┌──
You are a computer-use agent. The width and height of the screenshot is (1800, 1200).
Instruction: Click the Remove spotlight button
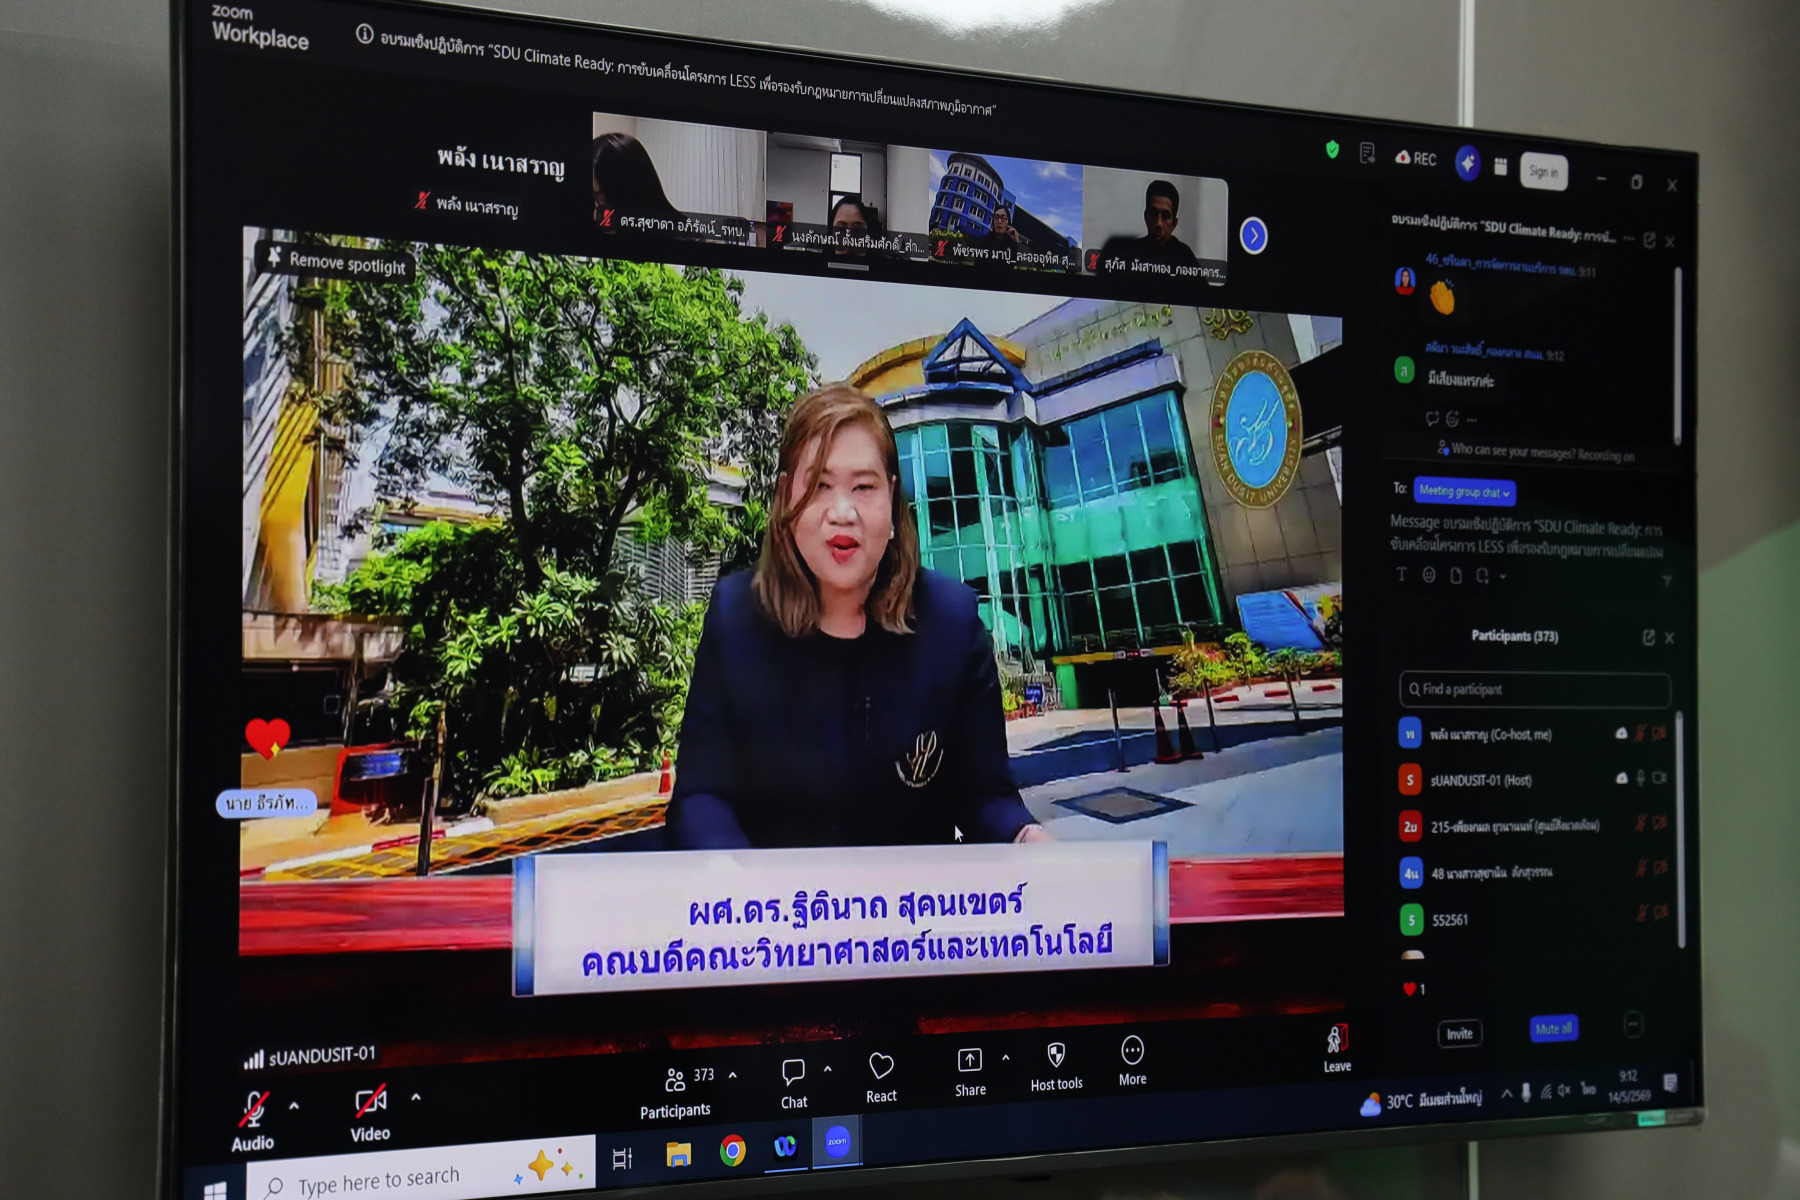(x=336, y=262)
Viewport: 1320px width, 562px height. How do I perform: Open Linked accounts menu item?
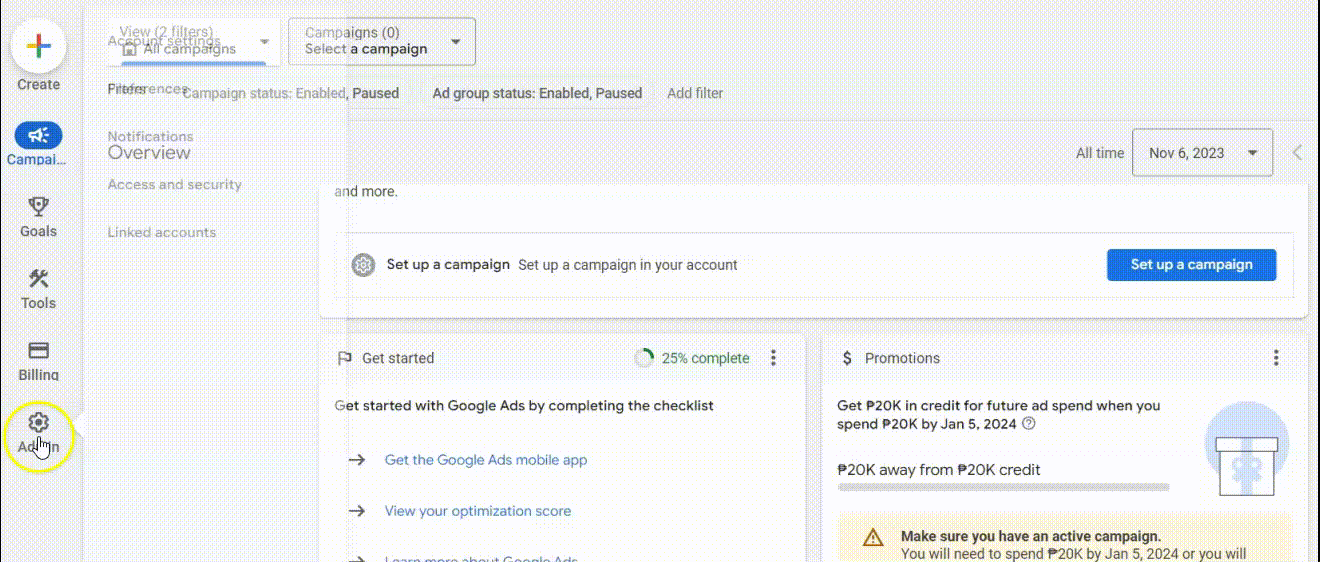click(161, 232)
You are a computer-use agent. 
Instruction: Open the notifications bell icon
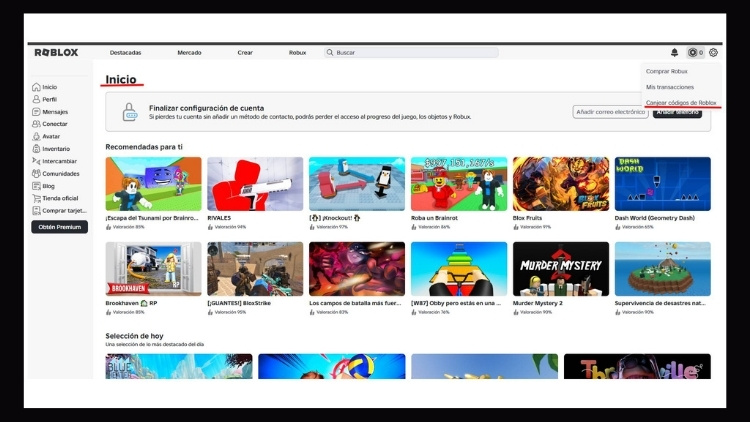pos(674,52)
└──
### Exercise details
Swap "computer-use agent" for "desktop automation agent" everywhere in the data above, keeping every other word unchanged, and omit the pictures from your copy.

### Expected answer
You are a desktop automation agent. The width and height of the screenshot is (1800, 1200).
Instruction: Click the Remove spotlight button
(x=336, y=262)
Viewport: 1320px width, 562px height. How do I perform: Open Linked accounts menu item?
click(161, 232)
You are a desktop automation agent. 
Instruction: Open the notifications bell icon
pos(674,52)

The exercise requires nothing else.